---- Provided records

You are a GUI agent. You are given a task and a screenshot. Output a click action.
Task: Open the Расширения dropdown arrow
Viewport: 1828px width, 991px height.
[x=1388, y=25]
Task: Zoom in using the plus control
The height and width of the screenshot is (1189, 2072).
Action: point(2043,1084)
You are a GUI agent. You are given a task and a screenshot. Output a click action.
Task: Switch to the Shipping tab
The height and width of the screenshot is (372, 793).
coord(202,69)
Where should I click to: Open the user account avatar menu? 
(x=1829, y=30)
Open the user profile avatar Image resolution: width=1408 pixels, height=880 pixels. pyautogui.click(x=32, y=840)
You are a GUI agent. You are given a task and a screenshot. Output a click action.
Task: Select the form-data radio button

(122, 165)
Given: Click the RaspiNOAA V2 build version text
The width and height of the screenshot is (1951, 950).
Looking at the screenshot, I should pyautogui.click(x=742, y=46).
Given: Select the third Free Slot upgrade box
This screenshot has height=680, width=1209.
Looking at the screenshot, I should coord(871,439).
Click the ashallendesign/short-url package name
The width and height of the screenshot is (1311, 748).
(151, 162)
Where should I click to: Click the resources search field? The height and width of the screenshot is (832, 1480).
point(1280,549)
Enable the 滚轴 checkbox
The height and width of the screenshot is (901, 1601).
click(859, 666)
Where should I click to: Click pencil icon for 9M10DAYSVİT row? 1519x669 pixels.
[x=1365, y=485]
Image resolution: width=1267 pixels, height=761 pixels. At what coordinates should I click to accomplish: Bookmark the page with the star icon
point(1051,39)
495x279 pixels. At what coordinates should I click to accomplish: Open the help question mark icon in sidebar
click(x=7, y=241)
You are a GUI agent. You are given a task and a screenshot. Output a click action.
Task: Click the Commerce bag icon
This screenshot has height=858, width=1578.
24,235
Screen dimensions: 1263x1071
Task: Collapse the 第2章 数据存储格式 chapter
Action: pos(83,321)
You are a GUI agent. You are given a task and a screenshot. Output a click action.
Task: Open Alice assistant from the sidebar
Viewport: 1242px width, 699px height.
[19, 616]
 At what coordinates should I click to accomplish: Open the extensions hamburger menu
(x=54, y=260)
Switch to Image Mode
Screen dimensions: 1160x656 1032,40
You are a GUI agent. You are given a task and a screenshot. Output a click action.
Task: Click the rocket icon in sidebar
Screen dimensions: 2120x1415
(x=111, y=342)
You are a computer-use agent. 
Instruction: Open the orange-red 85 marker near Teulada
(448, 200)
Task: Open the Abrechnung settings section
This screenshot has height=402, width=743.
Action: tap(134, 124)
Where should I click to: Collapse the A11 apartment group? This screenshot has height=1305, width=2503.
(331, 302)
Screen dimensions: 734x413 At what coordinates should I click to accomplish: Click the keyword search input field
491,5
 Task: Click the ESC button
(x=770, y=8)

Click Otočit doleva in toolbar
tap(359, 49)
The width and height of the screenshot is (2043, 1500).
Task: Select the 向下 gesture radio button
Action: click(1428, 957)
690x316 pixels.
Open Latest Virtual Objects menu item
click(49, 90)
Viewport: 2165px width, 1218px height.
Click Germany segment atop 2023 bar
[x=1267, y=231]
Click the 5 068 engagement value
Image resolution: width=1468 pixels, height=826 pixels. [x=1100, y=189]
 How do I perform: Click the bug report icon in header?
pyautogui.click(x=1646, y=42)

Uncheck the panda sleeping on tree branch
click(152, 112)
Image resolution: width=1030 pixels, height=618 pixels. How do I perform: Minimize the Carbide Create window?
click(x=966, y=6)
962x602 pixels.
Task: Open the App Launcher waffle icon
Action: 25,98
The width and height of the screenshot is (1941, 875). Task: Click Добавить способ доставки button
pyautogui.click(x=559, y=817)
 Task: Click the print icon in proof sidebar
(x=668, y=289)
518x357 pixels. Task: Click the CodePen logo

--------

## Instructions for the task
Copy out, exactly and alone, the lines of the entries above between the ones holding "This screenshot has height=858, width=1578." and "Task: Click the rocket icon in sidebar", inclusive.

## Result of this exercise
This screenshot has height=858, width=1578.
24,235
Screen dimensions: 1263x1071
Task: Collapse the 第2章 数据存储格式 chapter
Action: pos(83,321)
You are a GUI agent. You are given a task and a screenshot. Output a click action.
Task: Open Alice assistant from the sidebar
Viewport: 1242px width, 699px height.
[19, 616]
 At what coordinates should I click to accomplish: Open the extensions hamburger menu
(x=54, y=260)
Switch to Image Mode
Screen dimensions: 1160x656 1032,40
You are a GUI agent. You are given a task and a screenshot. Output a click action.
Task: Click the rocket icon in sidebar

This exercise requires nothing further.